Less than a month after winning its first FDA authorization, 23andMe is expanding beyond direct-to-consumer genetic testing by creating a new therapeutics group, and appointing Genentech’s recently retired evp of research and early development to lead the new unit.
Richard Scheller, Ph.D., has been named 23andMe’s CSO and head of therapeutics, effective at the beginning of next month. At the new 23andMe Therapeutics, Dr. Scheller will be charged with building a dedicated R&D team that will apply human genetic data toward new therapies for both common and rare diseases.
23andMe said it will link the work of the new therapeutics group with its research platform, which the company says includes the world's largest consented, re-contactable database. That database includes almost 900,000 customers who have contributed more than 250 million data points of information. Over 80% of customers chose to opt-in to research and answer questions, according to 23andMe.

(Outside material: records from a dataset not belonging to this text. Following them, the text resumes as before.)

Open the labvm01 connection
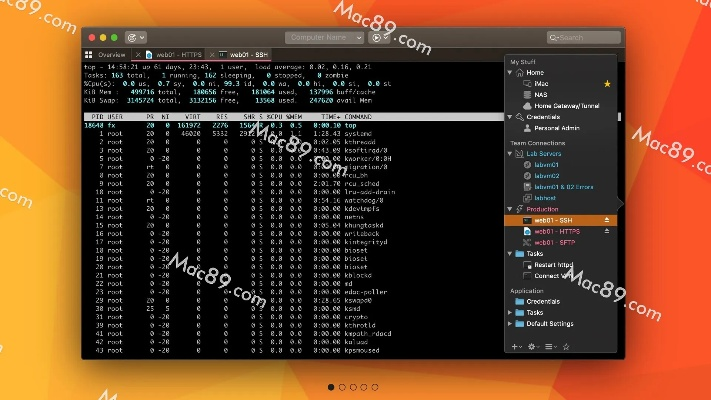Image resolution: width=711 pixels, height=400 pixels. click(546, 165)
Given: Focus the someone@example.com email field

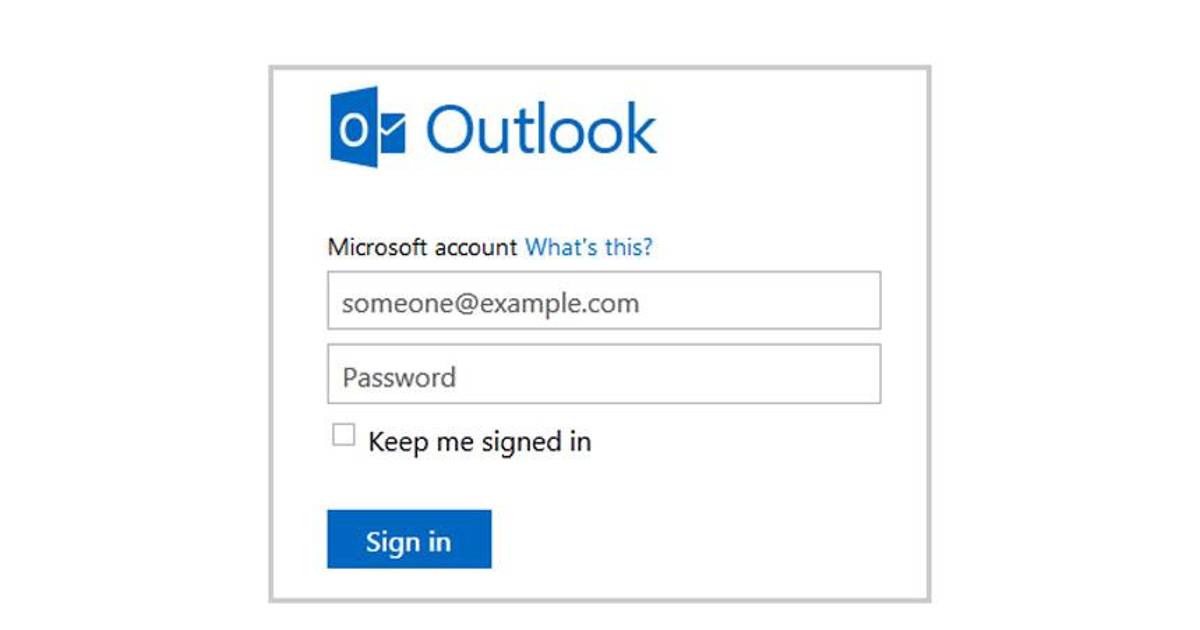Looking at the screenshot, I should (x=603, y=300).
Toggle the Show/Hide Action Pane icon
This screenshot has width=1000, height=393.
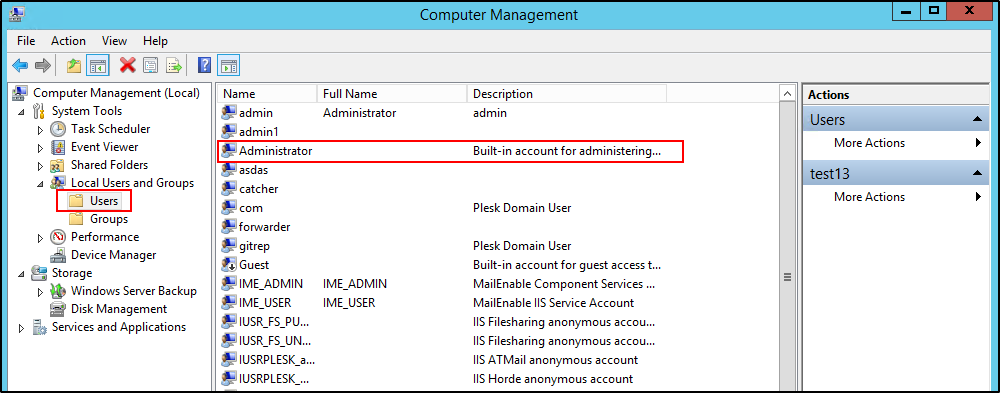(x=228, y=65)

“The same way we are transforming the way people access and understand their genomes, we hope to transform the way we discover and develop novel therapies. By starting with genetic information and understanding the basics of disease, we hope we can make discoveries that will have a meaningful impact on society,” 23andMe CEO and co-founder Anne Wojcicki said today in a post on the company’s blog.
“Our mission is to help people access, understand and benefit from the human genome. With Dr. Scheller joining the team, we believe we will be putting our best efforts into helping customers and society benefit from the human genome,” Wojcicki added. “We believe we have the potential to be the source of new discoveries that transform the health and lives of our friends and family.”

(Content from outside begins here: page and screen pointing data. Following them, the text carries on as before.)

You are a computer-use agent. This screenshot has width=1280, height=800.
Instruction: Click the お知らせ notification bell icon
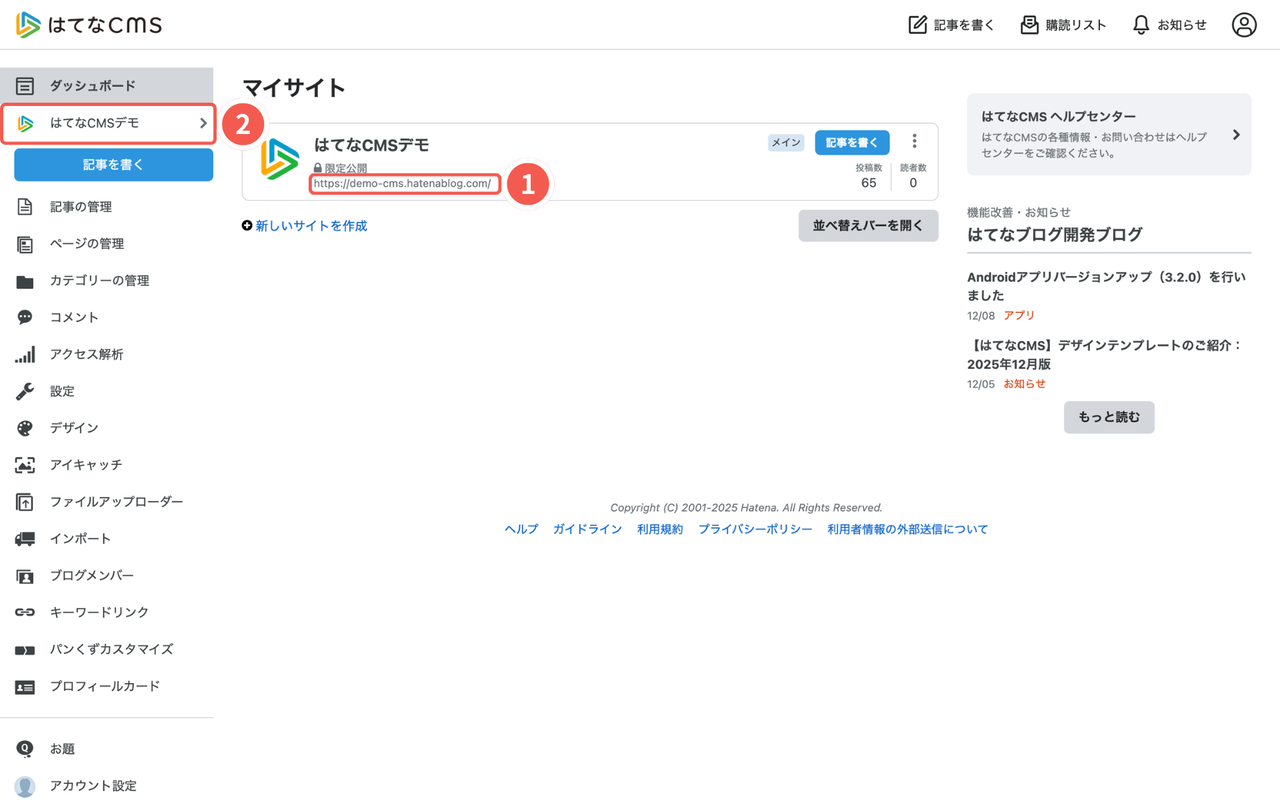pyautogui.click(x=1140, y=24)
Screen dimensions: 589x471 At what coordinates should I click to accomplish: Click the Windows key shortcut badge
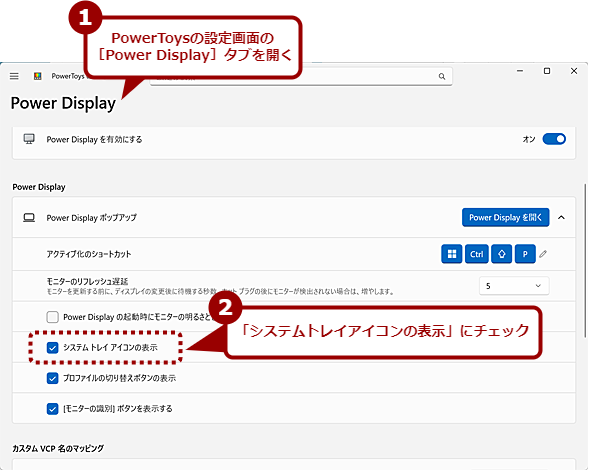[x=452, y=254]
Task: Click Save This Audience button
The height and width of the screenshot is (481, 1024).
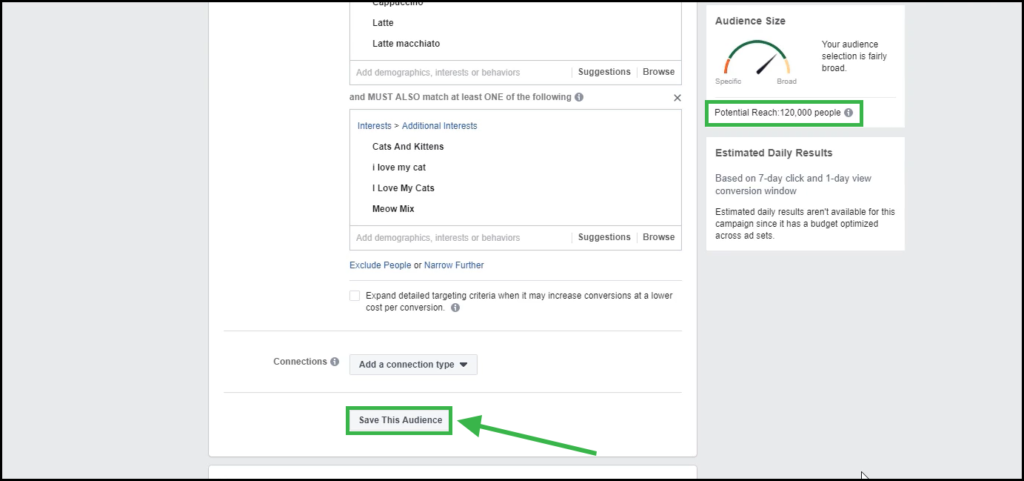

23andMe’s hiring of Dr. Scheller comes some two months after the company launched separate collaborations with a pair of drug developers. On January 12, 23andMe said it gave access to its research platform to Pfizer under a collaboration that will include genome-wide association studies, surveys, and clinical trial recruitment. The partners agreed to undertake a longitudinal study designed to better understand the genetics of lupus by enrolling and genotyping 5,000 people into a new lupus research community. That effort will include integration of medical records, targeted bio-sampling along with genetic information for all participants.
Six days earlier on January 6, 23andMe joined with Genentech in a partnership to generate whole genome sequencing data for about 3,000 people in 23andMe’s Parkinson’s disease community. The company said the multiyear collaboration—whose value has not been disclosed but according to one report was worth $60 million—was intended to identify new therapeutic targets for treating Parkinson’s disease.

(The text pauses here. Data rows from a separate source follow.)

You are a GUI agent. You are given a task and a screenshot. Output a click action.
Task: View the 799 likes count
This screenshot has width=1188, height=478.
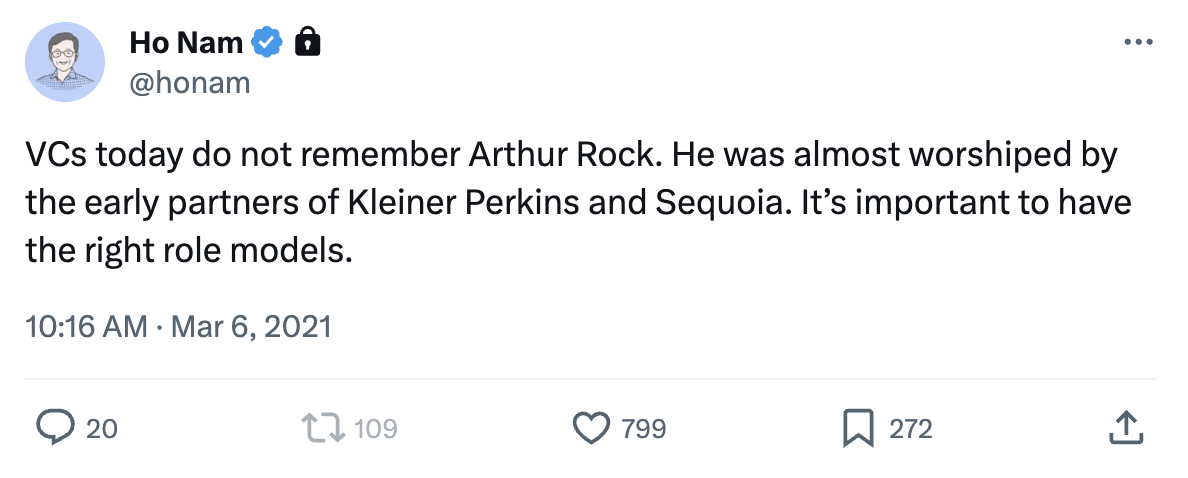coord(644,429)
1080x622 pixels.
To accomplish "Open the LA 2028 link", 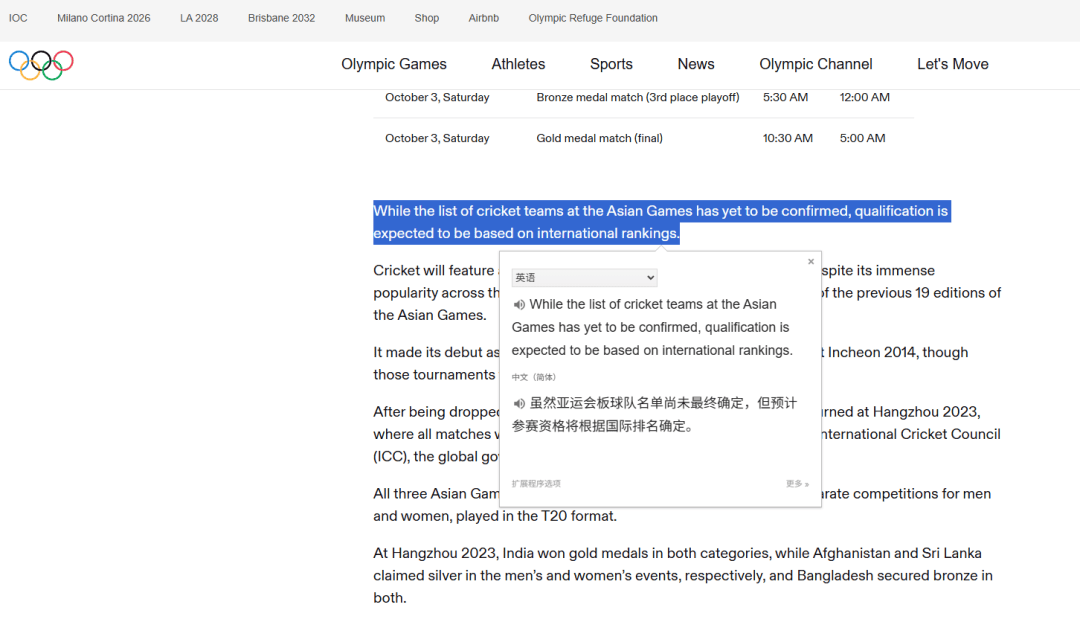I will pos(199,18).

Dr. Scheller retired in December 2014 from Genentech, a Roche subsidiary, after 14 years with the company—the last six as evp of research and early development. In that position, he led the company's research strategy, drug discovery, business development, and early drug development activities through proof-of-concept in the clinic. Dr. Scheller also oversaw Genentech’s basic research around oncology, immunology, neuroscience, and infectious disease.
Dr. Scheller served on the faculty of Stanford University for 19 years as a professor in the department of biological sciences and the department of molecular and cellular physiology and was an investigator at the Howard Hughes Medical Institute of Stanford University Medical Center. Since 2004, Dr. Scheller has also served as an adjunct professor in the department of biochemistry and biophysics at the University of California, San Francisco. He has published more than 280 research studies.
For his work elucidating the molecular mechanisms governing neurotransmitter release, Dr. Scheller has received several awards—including the 2014 California Institute of Technology's Caltech Distinguished Alumni Award, and the Albert Lasker Basic Medical Research Award a year earlier. Dr. Scheller was awarded his Ph.D. in chemistry from Caltech, and completed postdoctoral fellowships at the school’s division of biology, as well as at Columbia University’s College of Physicians and Surgeons, where he specialized in molecular neurobiology.